Page excerpt:
-- begin --
III. TRUST IN GOD LEADS TO SUCCESS IN LIFE. "And the Lord was with him; and he prospered whithersoever he went forth" (ver. 7). He was victorious over his enemies. He threw off the yoke of the King of Assyria, and drove back the Philistines, who had made great inroads during the previous reign. When the people honored God, their God honored them and gave them victories over their enemies. As a reward of Hezekiah's faith and faithfulness, God gave him much riches and honor. Hezekiah had trusted God at the beginning of his reign. He had done God's will, though he did not know what it might cost him, and before he was established on the throne. And God did not disappoint his trust, but made him greater and more honored than all the kings of Judah before or after his time. Even in a temporal point of view, no one ever loses by trusting God and doing what is right. Christ promises that every one who is willing to give up every earthly possession for his sake will receive an hundredfold more in this life, and in the world to come life everlasting. We saw, above, the dangers of prosperity. Hezekiah's career shows us what is the safeguard of prosperity. "The Lord was with him." Where that can be said, there is no danger in prosperity. In the godless man, prosperity is often a curse. It hardens his heart. He thinks that he is rich and increased in goods and has need of nothing. But the prosperity of the Christian may be a great blessing to himself and others. Take with you into your business, into your social relations, into every plan you make and every work you undertake, the presence of God, the fear of God, the commandments of God; and then there will be no fear of your success. Trust in the Lord. Put your eternal interests into the hands of Jesus. He is worthy of your trust. They that trust themselves to him shall never perish. Trust in the Lord, that it may lead you to personal religion, to practical effort, to success in life.
-- end --
Provided data:
-- begin --
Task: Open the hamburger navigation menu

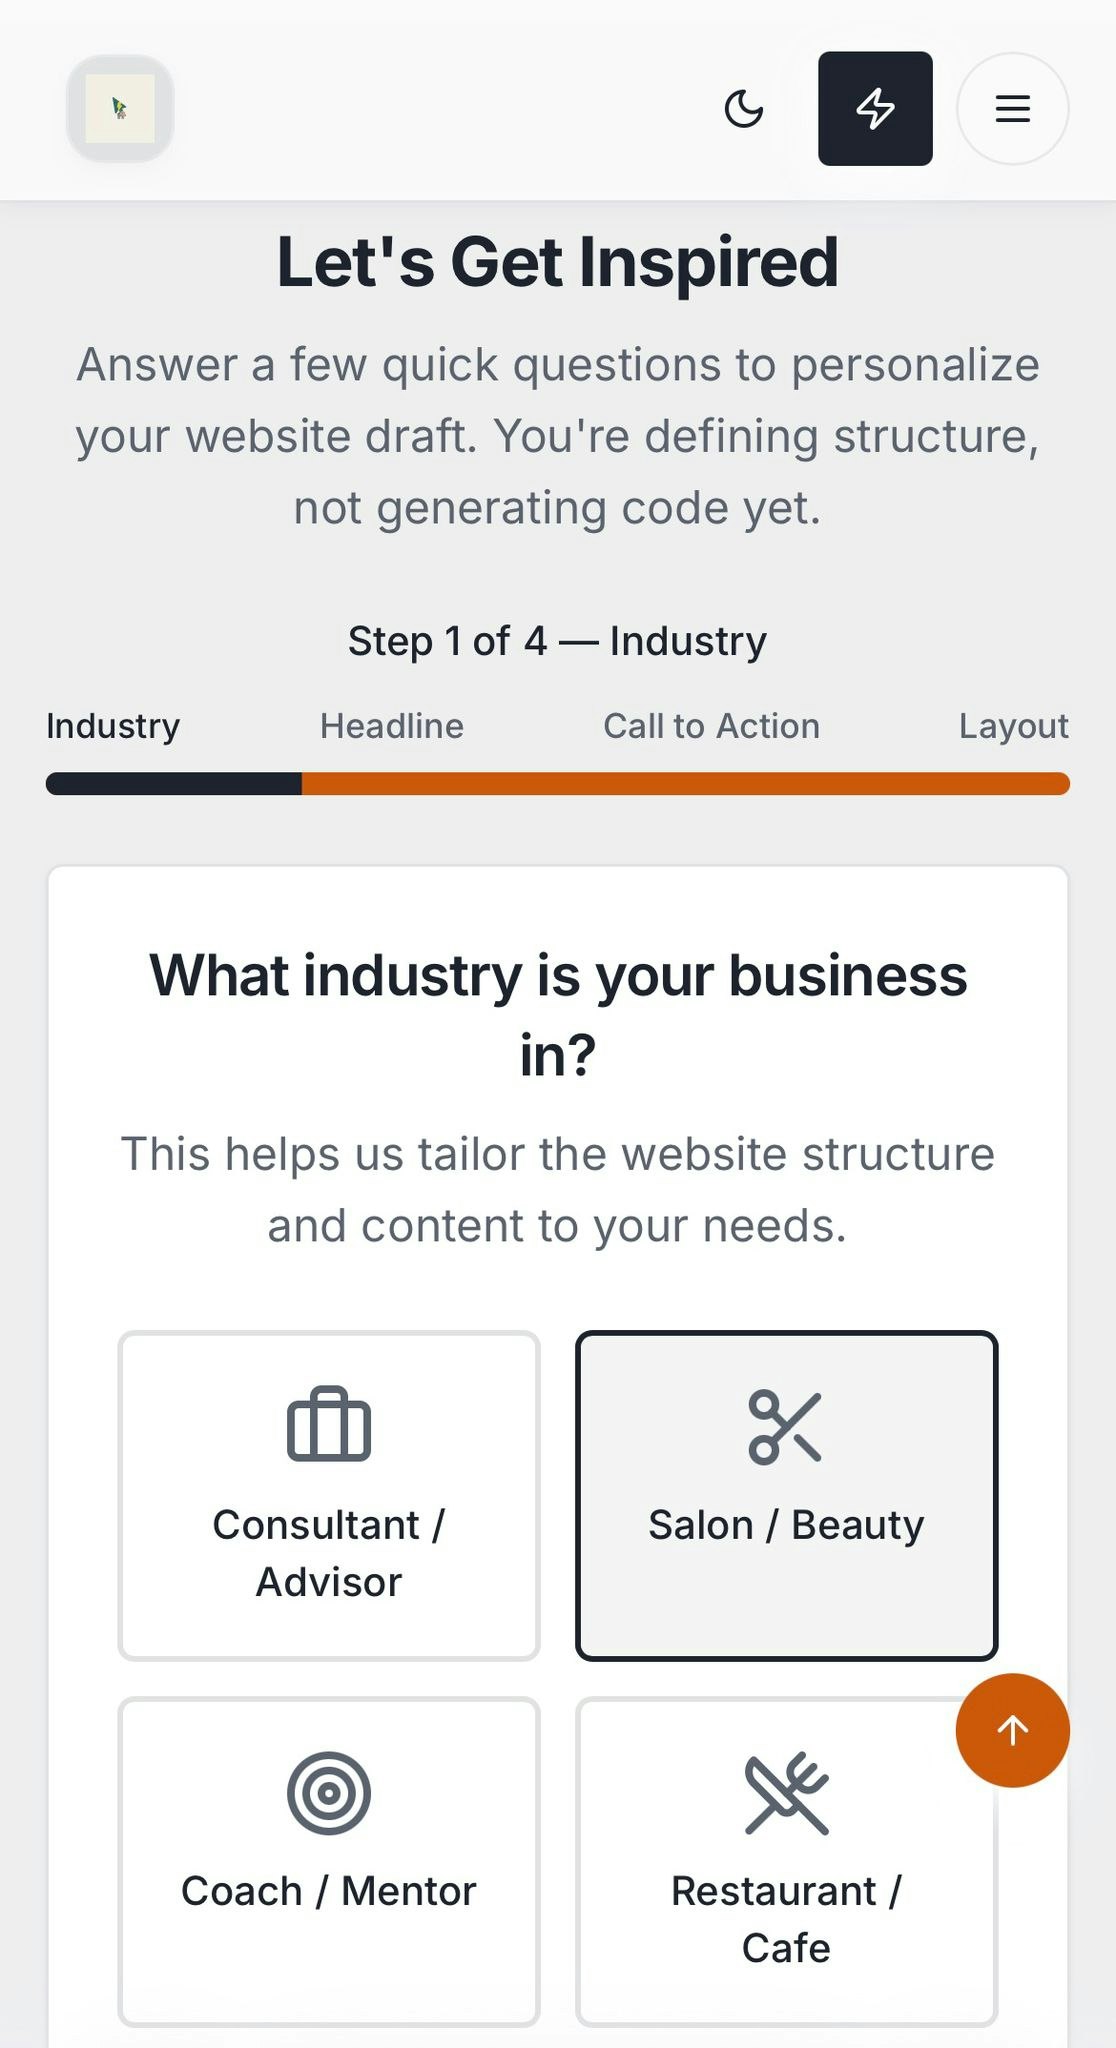Action: tap(1012, 110)
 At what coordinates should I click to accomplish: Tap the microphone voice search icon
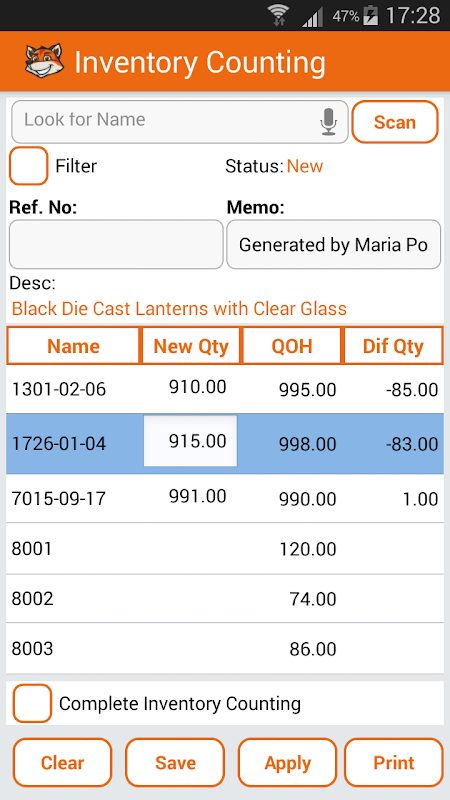(329, 122)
-- end --
Required tasks:
1. Decide whether each statement below agrees with the passage on Hezekiah's trust in God: (a) Hezekiah drove back the Philistines; (b) Hezekiah trusted God only after he was established on the throne; (c) the passage holds that prosperity is a blessing to no one. For each, answer yes or no and quote the words of the passage that decide it.
2. Carry the passage on Hezekiah's trust in God forward from its final sentence, keeping its voice.

Exercise results:
1.
(a) Yes: "drove back the Philistines, who had made great inroads during the previous reign."
(b) No: "He had done God's will, though he did not know what it might cost him, and before he was established on the throne."
(c) No: "But the prosperity of the Christian may be a great blessing to himself and others."

2.
"Set thou thy trust upon the Lord.
And be thou doing good,
And so thou in the land shalt dwell,
And verily have food." C.H.I.







He trusted in the Lord God of Israel.
This is the writer's summing up of the character of Hezekiah, before he enters on the details of his reign. It is a lofty and unconditioned eulogium, making no reference to faults. There are no shadows in the picture, and, of course, in so far it may be taken to be a too favourable likeness. But that is the way that God judges, about men, by the general, drift of their lives, and He does not grudge to praise them.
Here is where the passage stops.